Implications for future research and clinical practice
If AO is going to fulfil its potential to keep COPD patients more physically and socially mobile, then patients require detailed, personalised plans of how and when to use it. Any desaturating COPD patient should be given specific instructions on use of AO during activity. Patients who feel information about medication is personal to them are more likely to use that medication. The effect of such specific information provision on subsequent AO use in the community is an important area for future research. Patients need help to find ways of managing the perceived barriers, particularly if they have no carers, or have carers who are unable to help them. Patients also need help to overcome the embarrassment they feel when using AO out of the house. This might require psychological support, or more information as to why they need to use AO. Patients need more information on why maintaining their exercise levels is important to their disease process, even at this supplementary oxygen stage of the COPD pathway. The NHS standard AO equipment itself could also be improved, in terms of reducing weight and increasing portability, reducing its overt 'medical' properties (to reduce stigmatisation), and increasing the reliability of its gauges.
Grounded theory is designed to produce theory about the area under study. The theory produced as a result of this research is that COPD patients who perceive that AO negatively adds to the physical, mental or social burden of their condition are unlikely to use their system. COPD patients with the NHS standard type of AO system are unable to use their medication as prescribed because of the difficulties they experience with the AO system itself i.e. principally the perceived unreliability of the gauges and the weight of the system. There is also considerable embarrassment felt at being seen with an AO system in public. This highlights the difficulties that patients face when asked to incorporate medical technology into their lives and illustrates the pitfalls associated with designing technologies without reference to the ultimate end users.

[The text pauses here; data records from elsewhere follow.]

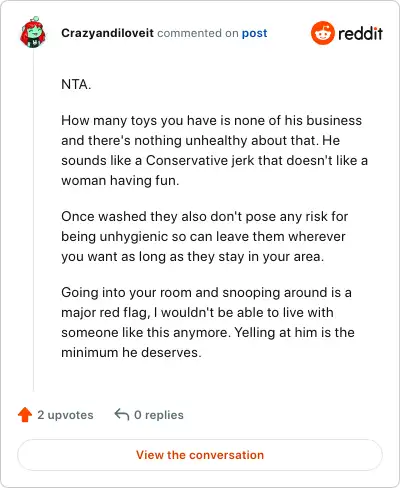Open the Reddit Snoo logo icon

point(322,33)
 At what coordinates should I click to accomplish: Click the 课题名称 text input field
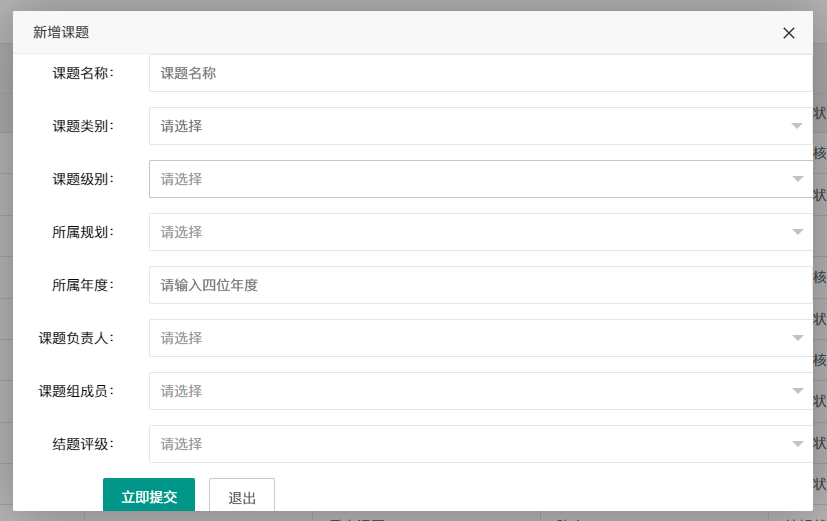[x=480, y=73]
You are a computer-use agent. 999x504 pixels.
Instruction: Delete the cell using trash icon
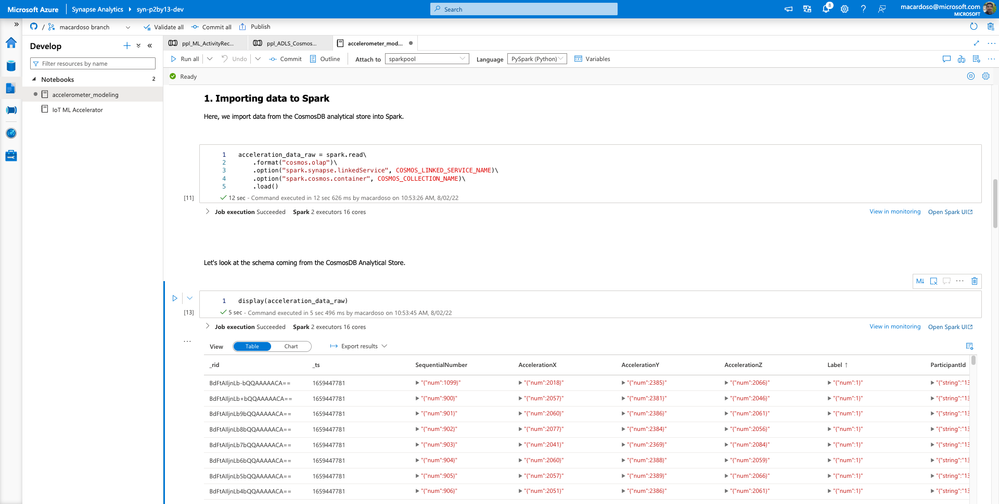(974, 280)
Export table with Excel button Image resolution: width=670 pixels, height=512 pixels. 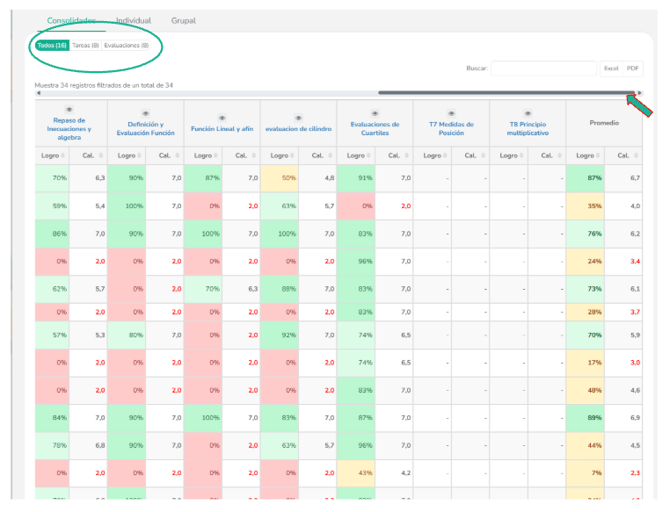[x=611, y=68]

Novel findings in this study were the lack of specific information provision for those prescribed AO, the fear that the oxygen might run out (perceived gauge unreliability), and the essential role of the patients' carers in managing and maintaining the AO equipment. It is debatable which of these issues has greater significance in terms of affecting AO use, but all of them could be addressed with appropriately designed interventions involving patient input to improve the acceptability of existing equipment, to design better equipment, and to improve the quality of the information provided to patients and carers. Attention to each of these issues may be needed to optimise adherence to AO prescription and enhance the physical and social benefits of maintaining mobility in this patient group.
We thank the patients who gave their time and shared their experiences and thoughts.